Bitcoin is up roughly 12% since US and Israeli forces struck Iran on February 28. Gold initially spiked, then gave back its gains. That gap has reignited a familiar debate about which asset is the real safe haven — and a prominent analyst moved quickly to complicate the answer.
ETF Flows Stage a Comeback
US spot Bitcoin ETFs had their worst start to a year on record in 2026. Six consecutive weeks of outflows — the longest streak since early 2025 — drained roughly $4.5 billion from the funds. BlackRock’s IBIT alone shed over $2.1 billion during the worst five-week stretch. Fidelity’s FBTC lost more than $954 million.

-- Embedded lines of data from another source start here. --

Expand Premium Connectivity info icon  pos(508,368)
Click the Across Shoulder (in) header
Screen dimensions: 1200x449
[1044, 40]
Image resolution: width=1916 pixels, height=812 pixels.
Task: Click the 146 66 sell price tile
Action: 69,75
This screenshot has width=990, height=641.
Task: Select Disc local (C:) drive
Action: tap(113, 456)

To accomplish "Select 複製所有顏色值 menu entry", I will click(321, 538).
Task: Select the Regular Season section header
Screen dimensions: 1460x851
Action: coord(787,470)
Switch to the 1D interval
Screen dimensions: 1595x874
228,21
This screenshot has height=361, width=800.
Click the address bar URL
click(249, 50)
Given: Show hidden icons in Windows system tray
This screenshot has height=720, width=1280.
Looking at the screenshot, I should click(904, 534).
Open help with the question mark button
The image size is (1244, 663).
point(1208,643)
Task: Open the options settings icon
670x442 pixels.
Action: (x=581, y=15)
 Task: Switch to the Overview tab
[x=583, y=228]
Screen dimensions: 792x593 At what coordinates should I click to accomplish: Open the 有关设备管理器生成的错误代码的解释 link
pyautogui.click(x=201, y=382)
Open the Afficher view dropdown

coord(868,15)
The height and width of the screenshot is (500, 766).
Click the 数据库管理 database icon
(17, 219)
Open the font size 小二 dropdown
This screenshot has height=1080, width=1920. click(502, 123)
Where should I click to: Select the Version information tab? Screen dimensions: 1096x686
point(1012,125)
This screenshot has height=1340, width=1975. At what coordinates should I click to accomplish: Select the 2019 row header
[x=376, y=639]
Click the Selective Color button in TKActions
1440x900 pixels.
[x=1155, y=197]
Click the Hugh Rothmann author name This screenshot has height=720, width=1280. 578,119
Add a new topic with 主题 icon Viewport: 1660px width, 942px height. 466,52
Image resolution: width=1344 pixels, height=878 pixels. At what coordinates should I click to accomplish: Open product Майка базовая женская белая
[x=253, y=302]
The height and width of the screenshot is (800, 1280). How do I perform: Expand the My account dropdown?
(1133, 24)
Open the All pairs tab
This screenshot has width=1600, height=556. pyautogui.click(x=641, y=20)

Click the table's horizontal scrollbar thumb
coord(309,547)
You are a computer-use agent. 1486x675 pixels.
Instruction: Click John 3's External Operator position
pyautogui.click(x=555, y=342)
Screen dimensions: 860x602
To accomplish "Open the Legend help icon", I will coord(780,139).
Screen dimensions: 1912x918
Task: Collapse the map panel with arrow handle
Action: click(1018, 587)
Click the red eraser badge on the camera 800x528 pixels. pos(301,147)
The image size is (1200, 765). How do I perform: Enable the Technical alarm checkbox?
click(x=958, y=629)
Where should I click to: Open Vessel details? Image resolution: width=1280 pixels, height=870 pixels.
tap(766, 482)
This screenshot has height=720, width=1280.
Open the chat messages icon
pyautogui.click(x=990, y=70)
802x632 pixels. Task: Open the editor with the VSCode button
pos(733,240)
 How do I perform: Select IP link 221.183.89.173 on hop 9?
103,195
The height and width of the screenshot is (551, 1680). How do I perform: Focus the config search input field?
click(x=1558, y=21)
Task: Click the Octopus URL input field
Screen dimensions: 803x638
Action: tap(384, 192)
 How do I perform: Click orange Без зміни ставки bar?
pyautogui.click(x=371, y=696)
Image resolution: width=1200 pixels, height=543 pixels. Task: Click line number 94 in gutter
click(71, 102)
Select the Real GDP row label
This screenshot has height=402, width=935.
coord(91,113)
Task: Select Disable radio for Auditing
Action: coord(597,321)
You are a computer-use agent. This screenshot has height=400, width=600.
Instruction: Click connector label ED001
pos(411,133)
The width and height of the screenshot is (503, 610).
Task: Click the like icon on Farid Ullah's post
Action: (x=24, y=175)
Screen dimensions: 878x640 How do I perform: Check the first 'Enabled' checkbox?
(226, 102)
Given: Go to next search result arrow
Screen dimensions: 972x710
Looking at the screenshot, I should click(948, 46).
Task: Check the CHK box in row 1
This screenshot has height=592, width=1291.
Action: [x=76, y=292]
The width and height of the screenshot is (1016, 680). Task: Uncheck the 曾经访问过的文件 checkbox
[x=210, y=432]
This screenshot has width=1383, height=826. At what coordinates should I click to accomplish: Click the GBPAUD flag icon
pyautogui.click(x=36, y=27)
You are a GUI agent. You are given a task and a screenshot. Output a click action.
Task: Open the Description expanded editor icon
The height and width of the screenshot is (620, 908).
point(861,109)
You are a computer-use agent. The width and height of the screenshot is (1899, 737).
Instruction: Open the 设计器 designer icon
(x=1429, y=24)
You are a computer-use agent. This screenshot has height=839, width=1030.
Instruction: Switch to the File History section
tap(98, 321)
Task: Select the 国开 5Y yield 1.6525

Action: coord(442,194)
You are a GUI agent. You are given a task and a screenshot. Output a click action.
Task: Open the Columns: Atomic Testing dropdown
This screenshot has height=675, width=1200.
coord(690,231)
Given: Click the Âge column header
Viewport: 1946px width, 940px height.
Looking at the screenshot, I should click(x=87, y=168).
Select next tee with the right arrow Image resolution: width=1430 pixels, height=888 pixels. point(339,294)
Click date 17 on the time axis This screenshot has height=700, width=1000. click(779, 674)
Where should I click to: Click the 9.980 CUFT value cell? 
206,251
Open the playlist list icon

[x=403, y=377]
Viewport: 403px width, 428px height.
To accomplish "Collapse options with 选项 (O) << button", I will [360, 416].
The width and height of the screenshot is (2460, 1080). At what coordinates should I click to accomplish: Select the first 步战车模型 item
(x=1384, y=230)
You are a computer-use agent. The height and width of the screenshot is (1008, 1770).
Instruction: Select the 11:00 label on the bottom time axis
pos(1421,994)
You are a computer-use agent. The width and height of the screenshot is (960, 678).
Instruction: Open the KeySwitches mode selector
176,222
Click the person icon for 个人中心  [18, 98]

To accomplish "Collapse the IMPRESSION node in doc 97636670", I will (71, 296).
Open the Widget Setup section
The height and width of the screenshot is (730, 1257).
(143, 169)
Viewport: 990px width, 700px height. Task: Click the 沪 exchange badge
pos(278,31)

The reversal has been just as sharp. The week of Feb 27 brought $787 million in net inflows. The week of Mar 4 added another $1.15 billion. Bloomberg Senior ETF Analyst Eric Balchunas said the year-to-date hole is now “almost closed.” Cumulative net inflows across all spot Bitcoin ETFs stood at $55.95 billion as of Mar 4 — down from $57.08 billion at the start of the year, but recovering fast.
The breadth of participation underlines the shift. Earlier in 2026, inflows were often concentrated in IBIT alone while other funds bled. Ten funds moving in the same direction on March 5 signals a genuine change in sentiment, not just rotation within the ETF complex.
Don’t Read Too Much Into It
Balchunas raised the obvious question on X. Does Bitcoin up 12% mean it is the new safe haven? Does gold falling mean it has lost its purpose? Then he answered it himself: no.
He said he was pointing out a trap. Judging an asset based on a short window of price moves leads to bad conclusions. Bitcoin’s gains, he suggested, may have little to do with geopolitics. A shift in market sentiment and fading institutional headwinds are more likely to be the drivers. Gold’s pullback may simply be profit-taking. “Wth knows,” he wrote.
The actual price action supports his caution. When the Iran strikes hit, Bitcoin dropped sharply — from around $67,000 to as low as $63,038. Gold surged to near $5,376 per ounce. Bitcoin only reversed after news of Khamenei’s death broke. Gold then pulled back as traders priced in possible Fed rate hikes.
Context matters for both assets. Gold had already risen more than $1,000 per ounce in the 60 days before the strikes. Bitcoin had fallen nearly 23% since January — its worst annual opening on record. Both were moving from extreme starting points.
A few days of divergence prove nothing. What the ETF data does show is that institutions are returning to Bitcoin. “Gold has my respect as asset as does bitcoin,” Balchunas wrote.